Он не знал слов, чтобы сказать о том, что его томило. А слова были простые, как трава, но не шли на ум.
— Так чего же ты?.. — допытывалась Лиза.
— Не знаю… Давай поженимся.
— Еще чего?.. — Ее яркие скулы побледнели. — Мой поезд ушел. Найди молодую. Тебе дитя нужно. Слушай… ладно, может, Колька и не приедет…
…Лишь во второй половине дня, прихватив гостинцев для изнемогающих в заброшенном Пёрхове старух и забрав Жорку, Демин отправился за дальним сеном. Немного распогодилось, в небе появились синие промоины, и в них, будто истосковавшись по земле, лупило солнце.

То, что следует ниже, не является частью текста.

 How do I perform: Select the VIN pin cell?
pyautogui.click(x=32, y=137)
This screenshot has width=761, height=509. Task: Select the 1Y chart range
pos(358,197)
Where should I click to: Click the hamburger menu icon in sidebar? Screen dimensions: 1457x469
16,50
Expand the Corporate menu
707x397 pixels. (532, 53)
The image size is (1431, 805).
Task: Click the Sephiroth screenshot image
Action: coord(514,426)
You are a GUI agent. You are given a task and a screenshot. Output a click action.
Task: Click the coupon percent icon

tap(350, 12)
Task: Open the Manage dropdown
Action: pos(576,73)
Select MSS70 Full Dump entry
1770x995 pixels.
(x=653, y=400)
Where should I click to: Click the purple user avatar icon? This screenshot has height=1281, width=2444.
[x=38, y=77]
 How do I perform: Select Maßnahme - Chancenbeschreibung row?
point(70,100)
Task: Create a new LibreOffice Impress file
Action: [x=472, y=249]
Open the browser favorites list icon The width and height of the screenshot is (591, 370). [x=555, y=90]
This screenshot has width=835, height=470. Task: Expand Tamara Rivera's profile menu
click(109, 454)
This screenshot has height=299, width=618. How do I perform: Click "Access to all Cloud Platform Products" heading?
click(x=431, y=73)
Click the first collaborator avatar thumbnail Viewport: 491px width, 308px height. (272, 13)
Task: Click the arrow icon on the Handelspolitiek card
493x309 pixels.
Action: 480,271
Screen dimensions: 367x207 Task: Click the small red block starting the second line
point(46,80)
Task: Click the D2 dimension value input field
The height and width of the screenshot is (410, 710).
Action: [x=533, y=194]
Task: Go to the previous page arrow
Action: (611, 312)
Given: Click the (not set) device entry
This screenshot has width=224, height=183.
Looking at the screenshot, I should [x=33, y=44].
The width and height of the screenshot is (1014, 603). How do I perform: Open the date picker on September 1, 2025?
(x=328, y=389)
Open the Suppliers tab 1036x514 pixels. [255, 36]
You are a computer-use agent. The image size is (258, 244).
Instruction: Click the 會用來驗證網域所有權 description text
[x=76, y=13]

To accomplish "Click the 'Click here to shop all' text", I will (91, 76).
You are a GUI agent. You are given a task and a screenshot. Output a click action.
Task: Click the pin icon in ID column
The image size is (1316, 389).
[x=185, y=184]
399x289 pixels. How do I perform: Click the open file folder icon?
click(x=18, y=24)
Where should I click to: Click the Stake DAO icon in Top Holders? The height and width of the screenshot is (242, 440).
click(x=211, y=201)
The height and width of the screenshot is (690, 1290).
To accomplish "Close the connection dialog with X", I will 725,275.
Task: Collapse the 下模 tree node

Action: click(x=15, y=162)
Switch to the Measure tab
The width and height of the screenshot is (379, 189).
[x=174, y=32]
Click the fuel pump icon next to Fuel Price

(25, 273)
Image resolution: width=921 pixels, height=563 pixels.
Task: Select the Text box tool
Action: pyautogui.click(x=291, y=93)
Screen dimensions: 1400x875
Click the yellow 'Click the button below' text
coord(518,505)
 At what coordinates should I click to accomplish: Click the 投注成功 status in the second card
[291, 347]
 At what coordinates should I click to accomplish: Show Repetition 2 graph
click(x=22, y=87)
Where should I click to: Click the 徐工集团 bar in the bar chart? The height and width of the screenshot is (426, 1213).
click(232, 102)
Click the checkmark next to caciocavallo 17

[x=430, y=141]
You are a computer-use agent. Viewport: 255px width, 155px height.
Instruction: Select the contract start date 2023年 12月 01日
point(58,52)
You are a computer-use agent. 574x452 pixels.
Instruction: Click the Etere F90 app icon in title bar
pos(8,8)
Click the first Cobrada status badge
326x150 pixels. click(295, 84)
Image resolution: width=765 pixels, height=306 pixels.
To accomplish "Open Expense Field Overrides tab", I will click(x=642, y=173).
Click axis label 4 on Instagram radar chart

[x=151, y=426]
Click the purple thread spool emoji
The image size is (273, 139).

Шевельнулась надежда, что, вопреки мрачным прогнозам метеослужбы и бушующему над Тянь-Шанем антициклону, погода установится. Уж больно хотелось этому верить, ведь что ни год, то потоп, то засуха, и вообще не стало ровного, справедливого на дождь и вёдро лета. Можно впрямь поверить старухам, что продырявило кровлю над землей, отчего не стало защиты от всякой вражды.
По дороге Демин поведал брату о своей встрече и разговорах с председателем. Из всего услышанного Жорка заинтересовался лишь тем, что касалось дорог, и сразу стал тереть свою черепушку. Демин уже жалел, что коснулся запретной темы, вредно это для Жорки.
— Значит, он так ни черта и не понял? — морщась, спросил Жорка.
— А чего понимать-то?.. Он человек зависимый, что прикажут, то и делает.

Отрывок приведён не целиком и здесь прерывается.